O governador do Banco de Portugal, Álvaro Santos Pereira, foi chamado ao Parlamento para explicar a saída de Mário Centeno da instituição, com o que André Ventura chamou, este domingo, de “reforma dourada” com o acordo de uma entidade pública.
Mário Centeno assinou esta semana o acordo com o Banco de Portugal que lhe permite passar à reforma, deixando de trabalhar no banco, avançou o “Eco”.
Ao que tudo indica, Centeno já cumpria as condições para acesso à reforma, mas a iniciativa de oficializar esse estatuto partiu do próprio Banco de Portugal, que lhe terá apresentado essa proposta. Questionado pelo “Eco”, Mário Centeno não comentou a situação e não revelou o valor da pensão que vai receber.

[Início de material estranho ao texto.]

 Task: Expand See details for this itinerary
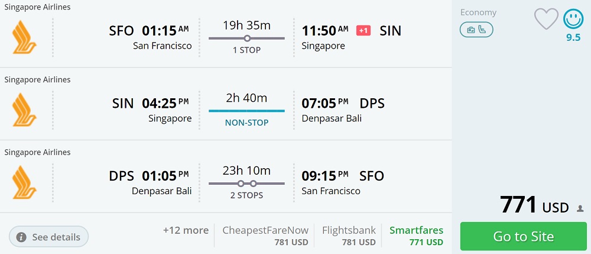point(49,237)
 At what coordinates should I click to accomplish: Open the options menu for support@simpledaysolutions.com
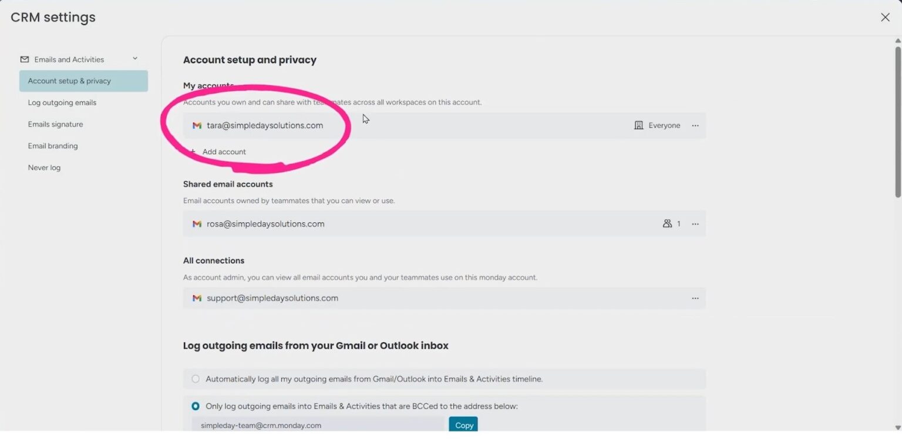[x=695, y=298]
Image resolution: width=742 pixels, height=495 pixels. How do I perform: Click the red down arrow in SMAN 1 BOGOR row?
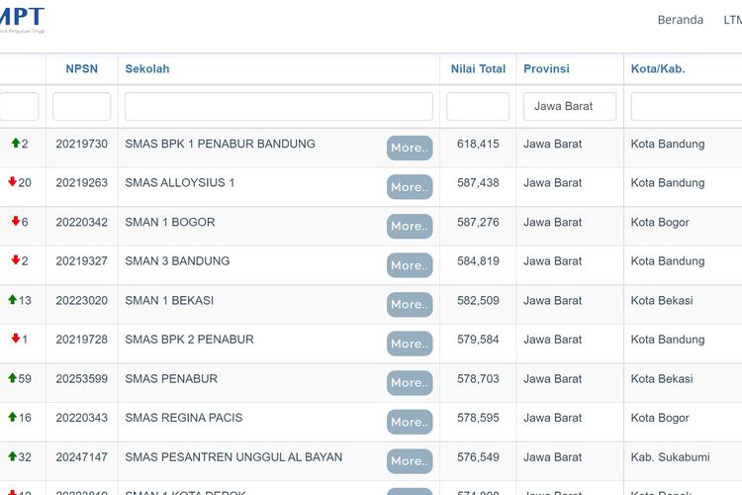coord(16,222)
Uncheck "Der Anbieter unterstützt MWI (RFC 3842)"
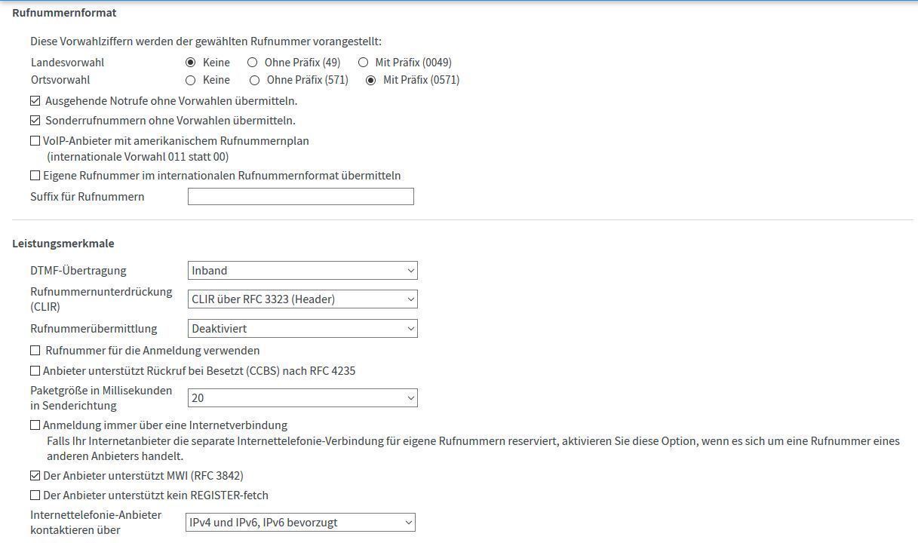The height and width of the screenshot is (543, 918). tap(35, 475)
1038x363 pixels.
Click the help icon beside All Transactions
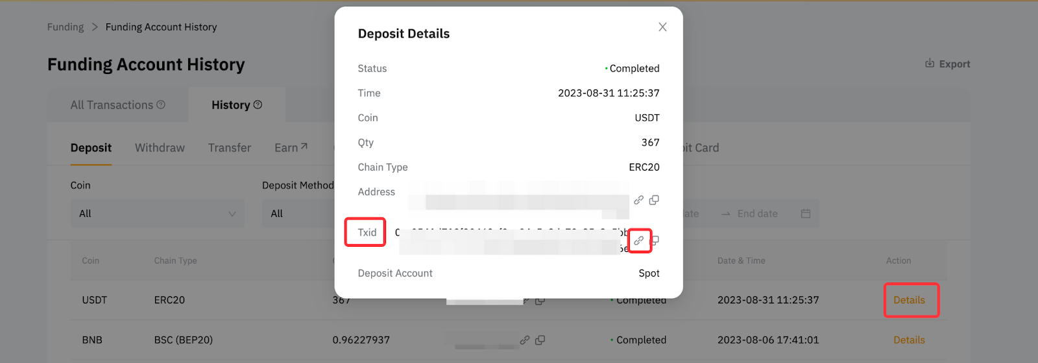pos(161,105)
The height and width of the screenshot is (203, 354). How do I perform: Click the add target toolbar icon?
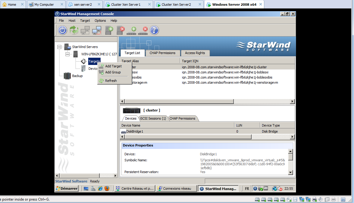pos(132,30)
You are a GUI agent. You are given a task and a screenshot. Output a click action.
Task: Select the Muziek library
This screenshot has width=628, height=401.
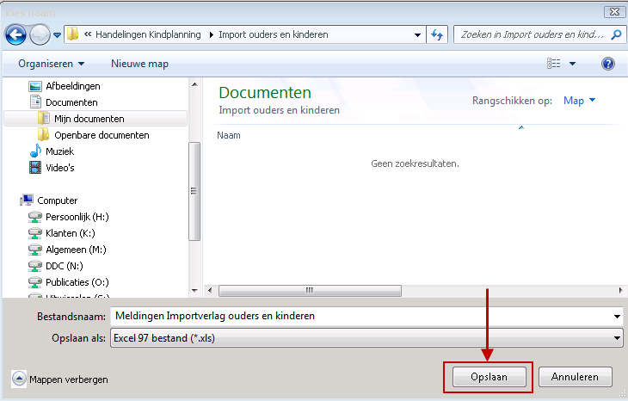(x=59, y=151)
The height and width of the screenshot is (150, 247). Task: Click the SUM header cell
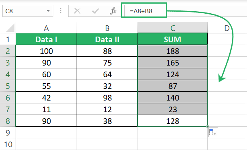tap(173, 39)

“O Chega decidiu chamar de urgência Álvaro Santos Pereira, mesmo sabendo que só em situações de exceção se deve chamar o Governador. Mário Centeno chegou a acordo com o Banco de Portugal para sair com reforma. Devia reformar-se como todos: aos 67 anos. Fê-lo aos 59 anos. É uma reforma antecipada com benefícios escandalosos, com uma reforma que pode chegar aos 17 mil euros”.
No entender de André Ventura, “temos aqui uma prateleira dourada”: “Não é aceitável que alguém que no uso das suas faculdades, possa fazer um acordo com uma entidade pública, com valores desta natureza. Foi um acordo incrivelmente pouco ético. Deve ser o Governador a dar esta explicação para perceber os contornos desta reforma dourada”.